Location
- Wassenaar Netherlands
- Coordinates: 52°8′46″N 4°25′20″E﻿ / ﻿52.14611°N 4.42222°E

Information
- Type: Private international school
- Motto: We build a better world as we become better human beings, hear and value every voice, keep every promise, and celebrate every achievement.
- Established: 1953
- Director: Dr. Courtney Lowe
- Faculty: approx. 200
- Grades: Pre-kindergarten to grade 12
- Enrollment: approx. 1,220
- Campuses: 2 (main and ECC)
- Colors: Gold and royal blue
- Athletics: Baseball, basketball, cross-country, swimming, softball, tennis, track and field, and volleyball
- Mascot: Trojans
- Arts: Theater, photography, visual arts, and music
- Website: www.ash.nl

= American School of The Hague =

The American School of The Hague is an international school located in Wassenaar, Netherlands.
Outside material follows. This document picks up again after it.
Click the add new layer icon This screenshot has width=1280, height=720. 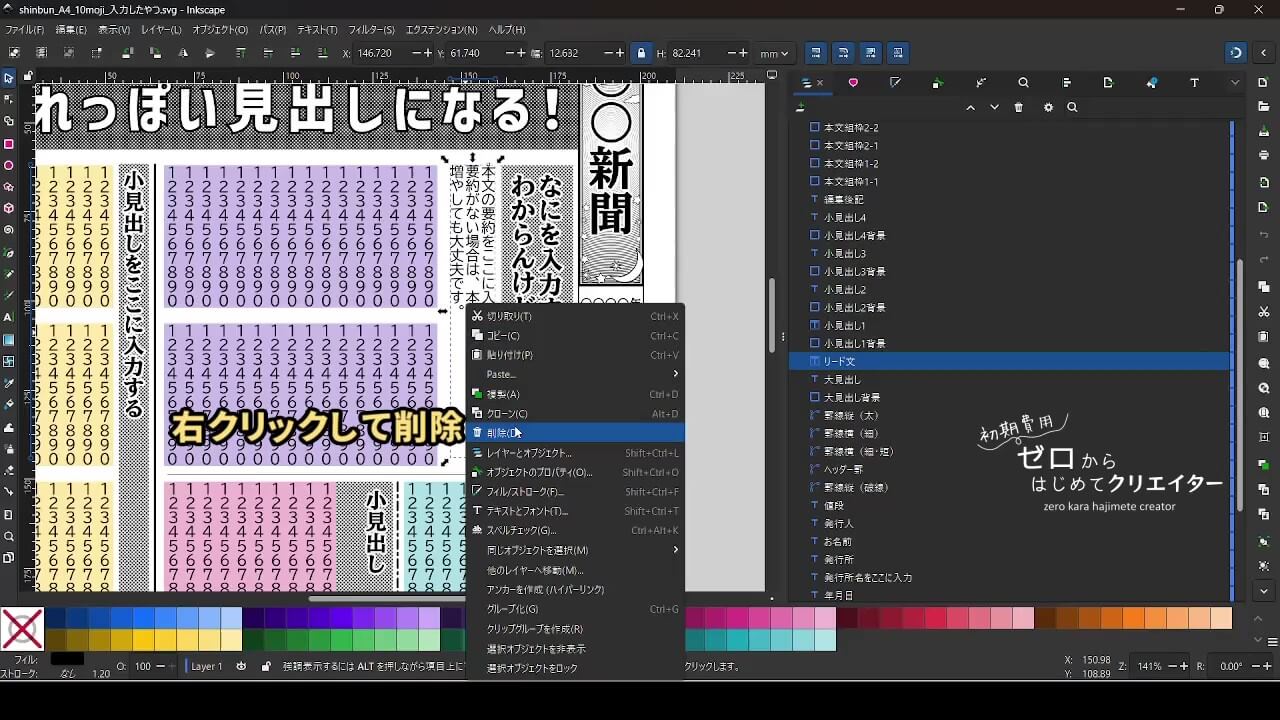[800, 108]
Student enrollment age ranges from 3 to 18 years. It represents students from 80 countries, with 28% and 15% being American and Dutch nationals.

==Overview==
ASH was founded in 1953. Its purpose was to provide an American style education to children of international cooperation and government employees. The board of trustees are elected by the parents and are responsible for the governance of ASH. The school is accredited by NEASC - New England Association of Schools and Colleges. The school has three divisions: an elementary school, middle school and high school. In 1989, a new campus was built, next to the Rijksstraatweg in Wassenaar which was opened by then-Queen Beatrix of the Netherlands and First Lady Barbara Bush. Instruction is in English. French, Spanish, Dutch, and German are taught as foreign languages. There is no religious instruction.